Las Vegas Sun

April 26, 2024

Federal water shortage is declared for Lake Mead

Residents won’t see rate increases or usage restrictions as a result of the shortage

Lake Mead

John Locher / AP

People take pictures of Lake Mead near Hoover Dam at the Lake Mead National Recreation Area, Friday, Aug. 13, 2021, in Arizona. The bathtub ring of light minerals shows the high water mark of the reservoir which has fallen to record lows.

Updated Monday, Aug. 16, 2021 | 3:44 p.m.

Nevada will begin 2022 under a federally-declared water shortage and will have to reduce its annual usage by 7% — or 21,000 acre-feet, which roughly equals 6.8 billion gallons.

U.S. Bureau of Reclamation confirmed today what it has been forecasting for some time: Lake Mead’s depth by the end of this year will dip below 1,075 feet, the trigger for declaring a shortage for the Lower Colorado River Basin. The river provides water supply to 40 million people in the West.

“The announcement today is recognition that the hydrology that was planned for years ago, that we hoped we would never see, is here,” Reclamation Deputy Commissioner Camille Touton said.

The Bureau, which operates Hoover Dam, releases 24-month projections for the Colorado River Basin every August that establish the coming year’s releases from the Lake Mead reservoir. The lower basin includes Nevada, Arizona, California and Mexico.

Although this is the first official shortage, the region has been under sustained drought for more than 20 years and the persistently dry conditions gradually brought Lake Mead to historic lows. In June, it tied the record low 1,071 feet. Currently, it’s at 1,068 feet.

By Jan. 1, according to the Bureau’s latest predictions, Lake Mead could be a hair under 1,066 feet.

The shortage will lead to cuts in Arizona and Mexico. Arizona will cut about 18% of its annual Colorado River allotment next year, while Mexico will cut about 5%.

The bureau declares a shortage with the input of the seven states that rely on the Colorado via a negotiated joint drought contingency plan that the states signed in 2019.

The shortage runs for one year, renewable annually depending on conditions.

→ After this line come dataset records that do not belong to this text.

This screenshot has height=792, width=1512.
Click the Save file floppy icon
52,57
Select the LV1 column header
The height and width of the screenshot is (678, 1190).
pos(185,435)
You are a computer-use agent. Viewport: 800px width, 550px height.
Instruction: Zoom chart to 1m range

It would be repealed when the depth of Lake Mead returns to 1,075 feet as of an official August reading.

The Las Vegas valley relies on Lake Mead for about 90% of its water. However, residents won’t see rate increases or usage restrictions as a result of the shortage. Aggressive conservation and water recycling efforts have kept water consumption well under Nevada’s river allocation and under the cap the state will face with upcoming cuts.

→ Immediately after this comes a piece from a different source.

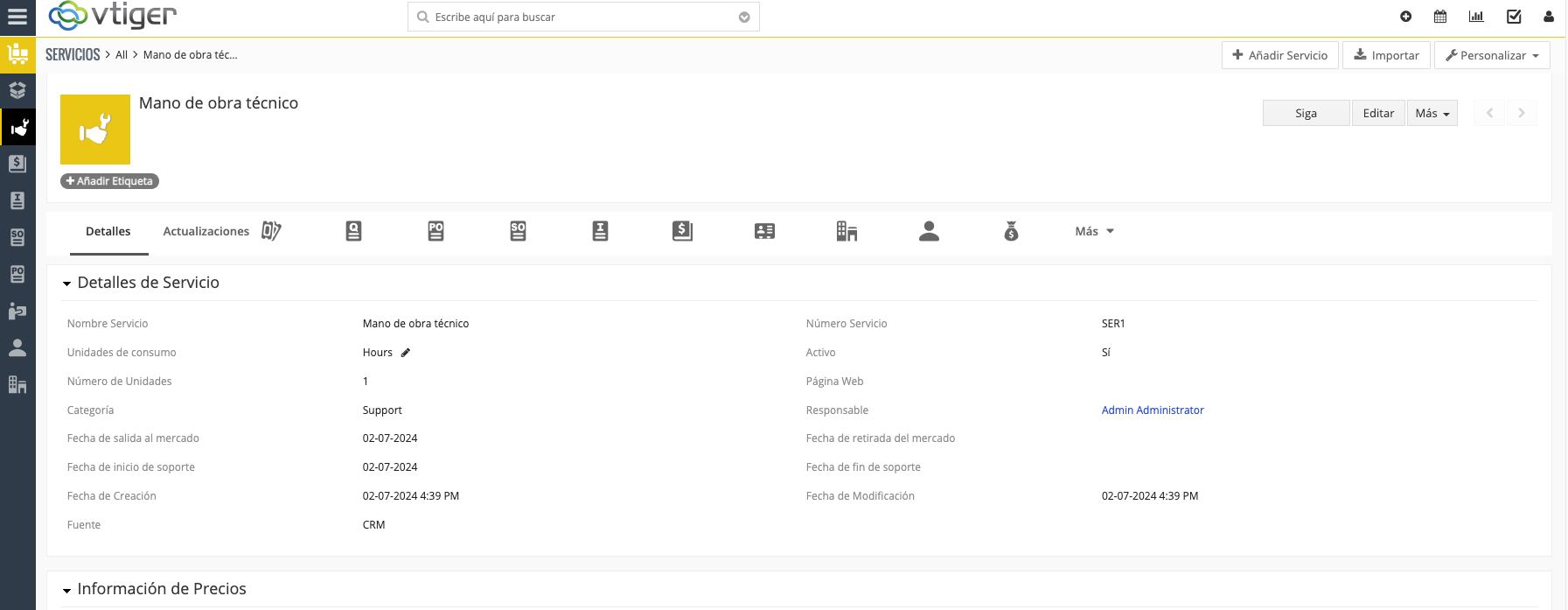1568x610 pixels.
Task: Click the quick create plus icon
Action: [x=1406, y=17]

Nevada’s Colorado River allotment is about 300,000 acre feet per year. The new cap will drop down to 279,000 acre-foot, but the state used about 256,000 acre-feet of water in 2020.

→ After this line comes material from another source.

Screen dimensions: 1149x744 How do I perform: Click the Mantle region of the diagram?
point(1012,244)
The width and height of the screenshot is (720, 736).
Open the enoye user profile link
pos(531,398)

In other words, Nevada has “pre-conserved,” and water deliveries in the Vegas region will not be reduced, said John Entsminger, general manager of the Southern Nevada Water District.

“We have been preparing for more than two decades to respond to shortage and the inevitable impacts of a hotter and drier climate,” he said.

The shortage only applies to the Lower Basin. But Pat Tyrrell, who represents Wyoming on the upper Colorado river commission, said the states upstream of Glen Canyon Dam — Wyoming, Utah, New Mexico, Colorado — are concerned with the state of its southwesterly neighbors.

“We Upper Basin states understand the risks and the vulnerabilities we face in the Colorado River due to the millennium drought we’re in and a potentially hotter and drier future,” he said. “We appreciate the Lower Basin will be dealing with shortages which threaten to get worse. Unsatisfied demands are situations with which the Upper Basin is very familiar, and it is unfortunate the entire basin is in this position.”

Entsminger said the water district has invested nearly $1.5 billion in infrastructure to maintain access to the area’s primary water supply in addition to its conservation protocols.

“We must adapt to the new reality of a warmer, drier future,” he said. “Every community, every sector, every industry that uses Colorado River water must do more to conserve and protect this critical water resource upon which 40 million Americans depend.”